China has reportedly advised its automakers to pause significant investments in European countries that support the newly imposed European Union (EU) tariffs on Chinese-built electric vehicles (EVs). This directive, reportedly issued during an Oct. 10 meeting held by China's Ministry of Commerce, is likely to deepen the existing divide between Europe and China over the burgeoning EV market. The tariffs, which can reach up to 45.3%, were implemented following a year-long EU investigation, which alleged that Chinese EVs were being illegally subsidized, causing economic harm to European automakers.
Sources close to the matter revealed that Chinese EV manufacturers such as BYD, Geely, and SAIC were instructed to be cautious about further investments in countries that backed the EU's decision. These countries include France, Italy, and Poland. Conversely, automakers were encouraged to invest in countries that opposed the tariffs, such as Germany, or abstained from the vote. This marks a strategic move as China continues negotiations with the EU, seeking alternatives to the steep tariffs that many fear could harm trade relations between the two major economies.

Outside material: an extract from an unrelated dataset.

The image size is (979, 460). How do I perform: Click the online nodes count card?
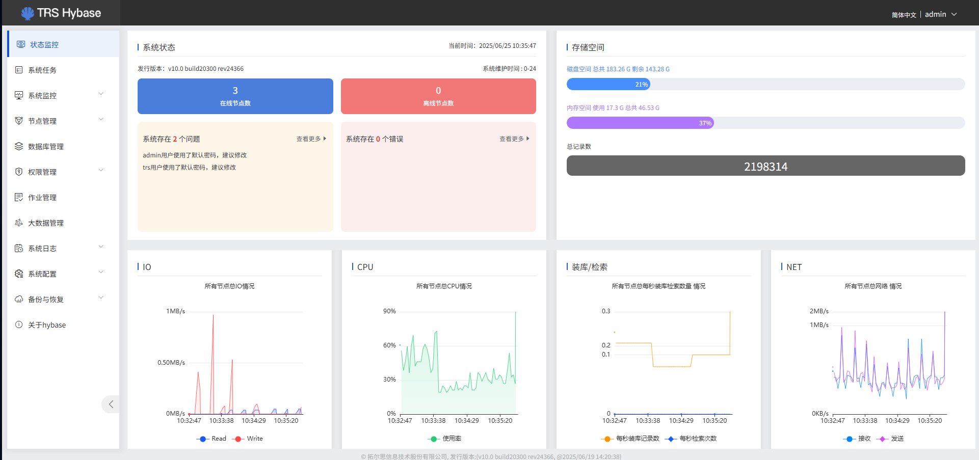tap(235, 96)
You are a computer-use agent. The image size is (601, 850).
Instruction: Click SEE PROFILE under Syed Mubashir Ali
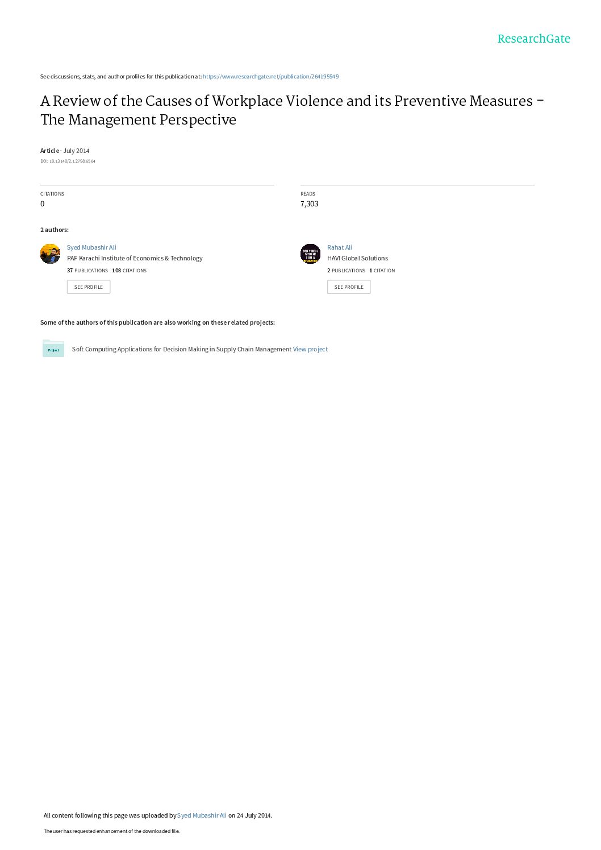[x=89, y=287]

The EU's decision has already sparked retaliatory measures from Beijing. China's Ministry of Commerce made clear its discontent, stating that the tariffs were a form of "protectionist practice" and that they violated World Trade Organization (WTO) rules. In response, China has initiated a lawsuit under the WTO dispute settlement mechanism and continues to push for a resolution through diplomatic channels. The ministry emphasized that both sides remain in discussions, hoping to find an acceptable compromise that avoids an escalation of trade tensions.
One possible resolution that has emerged in recent discussions is the imposition of minimum price commitments from Chinese EV producers, or investments in European production facilities, rather than relying on tariffs. However, China has already indicated that, until such a solution is reached, its automakers should exercise caution regarding large-scale investments in Europe, particularly in countries that supported the tariffs. France and Italy, two countries that have courted Chinese automakers in recent years, now find themselves facing potential pullback from Chinese investors, which could jeopardize ongoing projects such as SAIC's plans to establish a European parts center in France.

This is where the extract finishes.